Melgen's trial garnered widespread media attention in part due to the scope of the fraud, as well as because Melgen was accused in a separate criminal action of bribing U.S. Senator Bob Menendez of New Jersey into helping him in his long-running billing dispute with Medicare.

The bribery case was declared a mistrial due to a hung jury in November 2017. The Department of Justice abandoned a planned retrial of Menendez and Melgen on the bribery charges in early 2018 after a judge culled many of the counts against the men.

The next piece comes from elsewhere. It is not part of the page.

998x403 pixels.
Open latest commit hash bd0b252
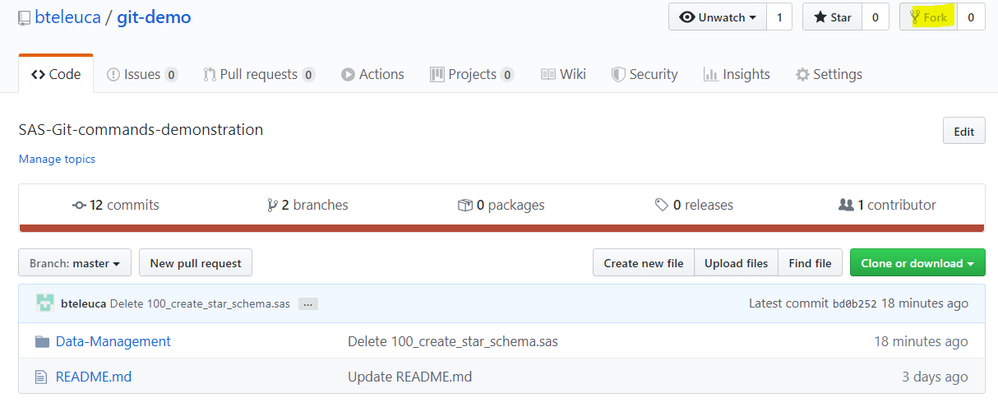coord(854,304)
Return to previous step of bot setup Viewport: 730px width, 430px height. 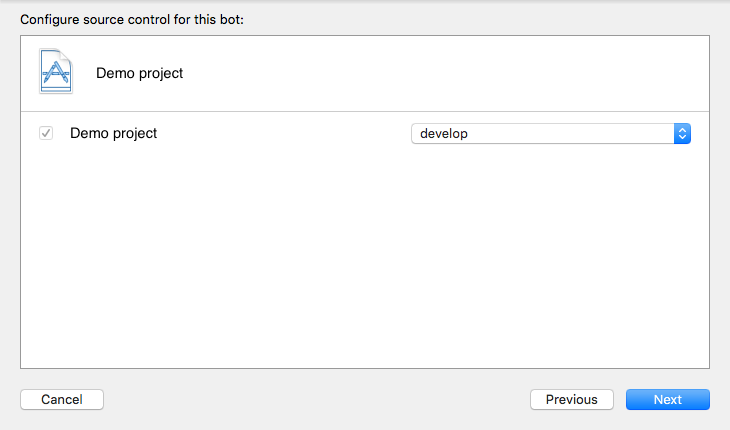pyautogui.click(x=571, y=399)
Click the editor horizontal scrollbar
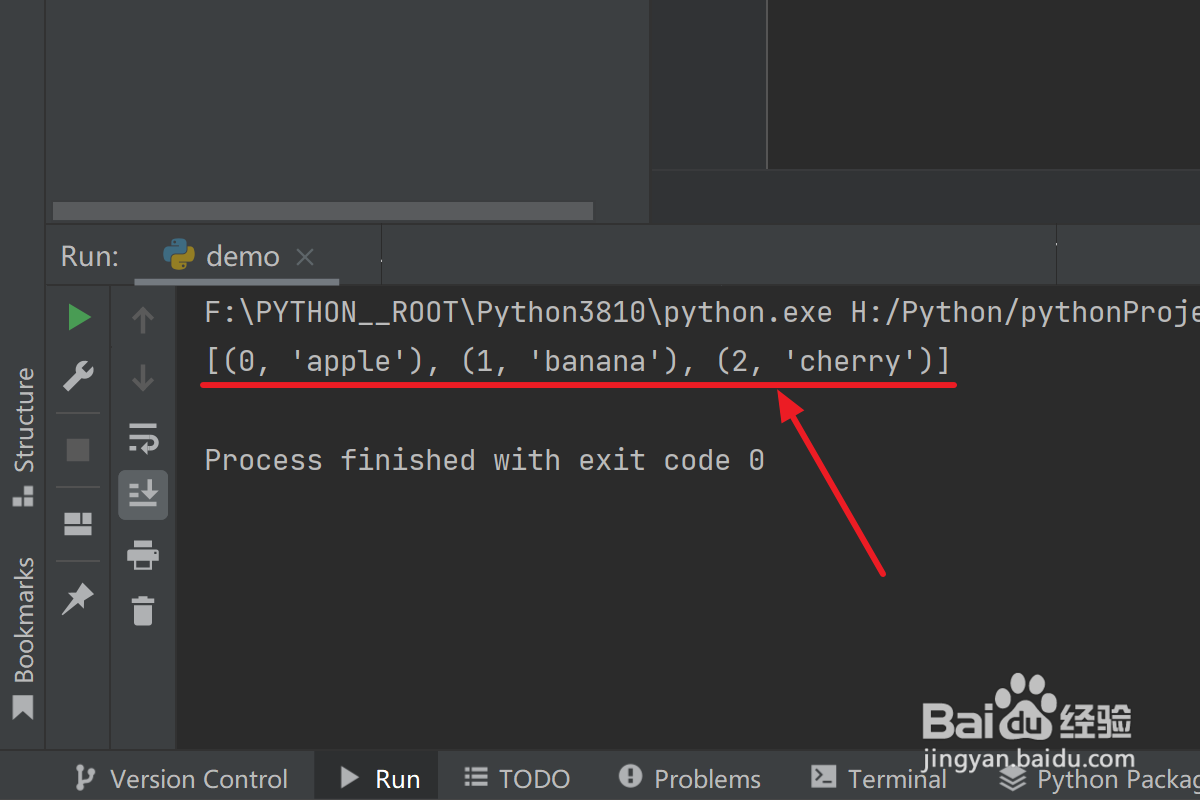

Melgen’s use of Lucentis played a central role in the bribery case. The doctor was charged with showering Senator Menendez with gifts and campaign contributions in exchange for political favors, including trying to persuade the acting administrator of the Centers for Medicare and Medicaid Services to see Melgen's side of the drug-billing dispute.

Before his conviction, Melgen was sued in Palm Beach County by several patients who claimed they developed infections from contaminated multi-dosed Lucentis injections administered to them at his medical offices. Melgen's malpractice insurer blamed the alleged contamination on a compounding pharmacy that had combined Lucentis vials for Melgen.